[v1] ext4: don't order data when zeroing unwritten or delayed block

[PATCH] ext4: don't order data when zeroing unwritten or delayed block

Posted by Zhang Yi 1 month, 2 weeks ago

From: Zhang Yi <yi.zhang@huawei.com>

When zeroing out a written partial block, it is necessary to order the
data to prevent exposing stale data on disk. However, if the buffer is
unwritten or delayed, it is not allocated as written, so ordering the
data is not required. This can prevent strange and unnecessary ordered
writes when appending data across a region within a block.

Assume we have a 2K unwritten file on a filesystem with 4K blocksize,
and buffered write from 3K to 4K. Before this patch,
__ext4_block_zero_page_range() would add the range [2k,3k) to the
ordered range, and then the JBD2 commit process would write back this
block. However, it does nothing since the block is not mapped, this
folio will be redirtied and written back agian through the normal write
back process.

Signed-off-by: Zhang Yi <yi.zhang@huawei.com>
---
 fs/ext4/inode.c | 8 ++++++--
 1 file changed, 6 insertions(+), 2 deletions(-)

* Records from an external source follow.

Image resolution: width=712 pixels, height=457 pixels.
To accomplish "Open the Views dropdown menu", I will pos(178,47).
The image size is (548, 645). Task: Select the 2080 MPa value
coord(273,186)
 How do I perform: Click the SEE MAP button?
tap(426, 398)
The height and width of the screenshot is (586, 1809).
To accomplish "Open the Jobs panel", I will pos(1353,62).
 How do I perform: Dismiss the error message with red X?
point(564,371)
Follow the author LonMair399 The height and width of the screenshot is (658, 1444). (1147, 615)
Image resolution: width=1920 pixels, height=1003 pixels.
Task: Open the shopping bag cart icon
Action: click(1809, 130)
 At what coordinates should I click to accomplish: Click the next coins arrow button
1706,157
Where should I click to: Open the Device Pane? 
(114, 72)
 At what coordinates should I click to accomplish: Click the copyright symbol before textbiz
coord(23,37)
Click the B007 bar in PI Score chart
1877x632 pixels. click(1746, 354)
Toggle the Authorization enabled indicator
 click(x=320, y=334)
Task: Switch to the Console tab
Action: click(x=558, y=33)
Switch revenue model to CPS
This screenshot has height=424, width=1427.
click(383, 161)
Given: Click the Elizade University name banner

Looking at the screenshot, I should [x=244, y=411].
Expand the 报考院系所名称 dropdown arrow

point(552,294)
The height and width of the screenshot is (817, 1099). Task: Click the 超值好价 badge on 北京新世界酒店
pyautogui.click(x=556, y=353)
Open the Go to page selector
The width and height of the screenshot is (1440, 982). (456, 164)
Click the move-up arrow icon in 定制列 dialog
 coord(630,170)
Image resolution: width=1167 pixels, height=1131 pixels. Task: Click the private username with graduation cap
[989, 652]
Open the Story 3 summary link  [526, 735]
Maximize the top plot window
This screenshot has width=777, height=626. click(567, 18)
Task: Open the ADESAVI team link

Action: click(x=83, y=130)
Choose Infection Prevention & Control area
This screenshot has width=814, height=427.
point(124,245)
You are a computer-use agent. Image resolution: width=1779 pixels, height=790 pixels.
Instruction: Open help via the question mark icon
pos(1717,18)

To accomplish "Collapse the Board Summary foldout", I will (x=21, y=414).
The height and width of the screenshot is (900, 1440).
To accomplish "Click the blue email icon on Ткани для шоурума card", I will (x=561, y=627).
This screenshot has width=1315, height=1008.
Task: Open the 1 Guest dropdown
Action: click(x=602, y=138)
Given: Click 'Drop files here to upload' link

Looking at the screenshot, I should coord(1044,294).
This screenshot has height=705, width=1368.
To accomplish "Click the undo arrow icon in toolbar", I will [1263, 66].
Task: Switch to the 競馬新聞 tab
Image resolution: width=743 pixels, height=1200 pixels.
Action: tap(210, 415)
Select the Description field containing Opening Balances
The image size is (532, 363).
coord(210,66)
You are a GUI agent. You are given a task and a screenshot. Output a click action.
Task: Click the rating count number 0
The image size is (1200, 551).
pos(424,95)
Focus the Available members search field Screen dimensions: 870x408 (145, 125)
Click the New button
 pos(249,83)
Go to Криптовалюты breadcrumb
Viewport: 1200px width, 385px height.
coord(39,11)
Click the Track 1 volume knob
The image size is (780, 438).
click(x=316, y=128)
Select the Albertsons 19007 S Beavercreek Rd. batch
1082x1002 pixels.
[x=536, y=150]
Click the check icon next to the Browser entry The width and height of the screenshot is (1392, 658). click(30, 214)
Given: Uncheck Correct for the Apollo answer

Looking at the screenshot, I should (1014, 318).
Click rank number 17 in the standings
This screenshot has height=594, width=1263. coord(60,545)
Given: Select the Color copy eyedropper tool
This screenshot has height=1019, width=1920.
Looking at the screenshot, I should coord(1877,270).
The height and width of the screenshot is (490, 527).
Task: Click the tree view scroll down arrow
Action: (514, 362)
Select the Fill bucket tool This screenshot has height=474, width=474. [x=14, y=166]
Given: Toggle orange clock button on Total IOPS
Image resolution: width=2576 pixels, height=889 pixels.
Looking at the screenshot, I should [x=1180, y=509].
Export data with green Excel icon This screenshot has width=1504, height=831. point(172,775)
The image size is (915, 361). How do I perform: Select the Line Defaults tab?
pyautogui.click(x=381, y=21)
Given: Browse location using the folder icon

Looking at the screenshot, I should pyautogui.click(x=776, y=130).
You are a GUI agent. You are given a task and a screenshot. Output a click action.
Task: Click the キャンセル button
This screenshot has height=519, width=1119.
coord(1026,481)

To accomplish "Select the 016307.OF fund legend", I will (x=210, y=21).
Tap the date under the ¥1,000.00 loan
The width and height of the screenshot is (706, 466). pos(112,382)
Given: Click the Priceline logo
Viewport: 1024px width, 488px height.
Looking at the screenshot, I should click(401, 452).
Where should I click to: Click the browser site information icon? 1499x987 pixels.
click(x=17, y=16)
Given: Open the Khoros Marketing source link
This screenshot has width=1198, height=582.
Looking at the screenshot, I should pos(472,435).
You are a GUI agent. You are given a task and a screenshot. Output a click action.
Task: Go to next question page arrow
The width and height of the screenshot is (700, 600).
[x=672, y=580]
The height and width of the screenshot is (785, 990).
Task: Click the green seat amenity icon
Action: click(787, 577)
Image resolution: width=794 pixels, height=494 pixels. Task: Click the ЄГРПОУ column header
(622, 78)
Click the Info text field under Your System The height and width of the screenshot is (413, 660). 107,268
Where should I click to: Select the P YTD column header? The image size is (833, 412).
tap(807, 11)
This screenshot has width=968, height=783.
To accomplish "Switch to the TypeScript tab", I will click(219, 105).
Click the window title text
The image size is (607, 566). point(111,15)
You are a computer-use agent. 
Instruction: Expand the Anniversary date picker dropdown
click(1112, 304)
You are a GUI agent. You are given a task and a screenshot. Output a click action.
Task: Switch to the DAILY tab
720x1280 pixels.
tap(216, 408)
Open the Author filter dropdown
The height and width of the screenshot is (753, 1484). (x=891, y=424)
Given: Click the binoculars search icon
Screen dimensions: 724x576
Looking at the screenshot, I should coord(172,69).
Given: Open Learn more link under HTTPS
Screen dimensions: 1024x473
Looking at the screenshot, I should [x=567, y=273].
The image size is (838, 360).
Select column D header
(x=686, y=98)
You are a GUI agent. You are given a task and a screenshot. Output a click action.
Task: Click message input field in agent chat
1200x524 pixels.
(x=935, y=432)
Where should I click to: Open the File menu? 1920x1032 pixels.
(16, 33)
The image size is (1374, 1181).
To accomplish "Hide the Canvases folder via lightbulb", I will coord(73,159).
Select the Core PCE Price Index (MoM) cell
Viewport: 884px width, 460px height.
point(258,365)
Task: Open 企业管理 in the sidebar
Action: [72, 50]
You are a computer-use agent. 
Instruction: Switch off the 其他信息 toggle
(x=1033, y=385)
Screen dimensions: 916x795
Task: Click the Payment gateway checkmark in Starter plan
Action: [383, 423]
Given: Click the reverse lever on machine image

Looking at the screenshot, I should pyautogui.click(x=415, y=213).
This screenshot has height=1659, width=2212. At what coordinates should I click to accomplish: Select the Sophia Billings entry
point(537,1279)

diff --git a/fs/ext4/inode.c b/fs/ext4/inode.c
index fa579e857baf..fc16a89903b9 100644
--- a/fs/ext4/inode.c
+++ b/fs/ext4/inode.c
@@ -4104,9 +4104,13 @@ static int __ext4_block_zero_page_range(handle_t *handle,
 	if (ext4_should_journal_data(inode)) {
 		err = ext4_dirty_journalled_data(handle, bh);
 	} else {
-		err = 0;
 		mark_buffer_dirty(bh);
-		if (ext4_should_order_data(inode))
+		/*
+		 * Only the written block requires ordered data to prevent
+		 * exposing stale data.
+		 */
+		if (!buffer_unwritten(bh) && !buffer_delay(bh) &&
+		    ext4_should_order_data(inode))
 			err = ext4_jbd2_inode_add_write(handle, inode, from,
 					length);
 	}
-- 
2.52.0

Re: [PATCH] ext4: don't order data when zeroing unwritten or delayed block

Posted by Jan Kara 1 month, 2 weeks ago

On Mon 22-12-25 09:31:36, Zhang Yi wrote:
> From: Zhang Yi <yi.zhang@huawei.com>
> 
> When zeroing out a written partial block, it is necessary to order the
> data to prevent exposing stale data on disk. However, if the buffer is
> unwritten or delayed, it is not allocated as written, so ordering the
> data is not required. This can prevent strange and unnecessary ordered
> writes when appending data across a region within a block.
> 
> Assume we have a 2K unwritten file on a filesystem with 4K blocksize,
> and buffered write from 3K to 4K. Before this patch,
> __ext4_block_zero_page_range() would add the range [2k,3k) to the
> ordered range, and then the JBD2 commit process would write back this
> block. However, it does nothing since the block is not mapped, this
							^^^ by this you
mean that the block is unwritten, don't you?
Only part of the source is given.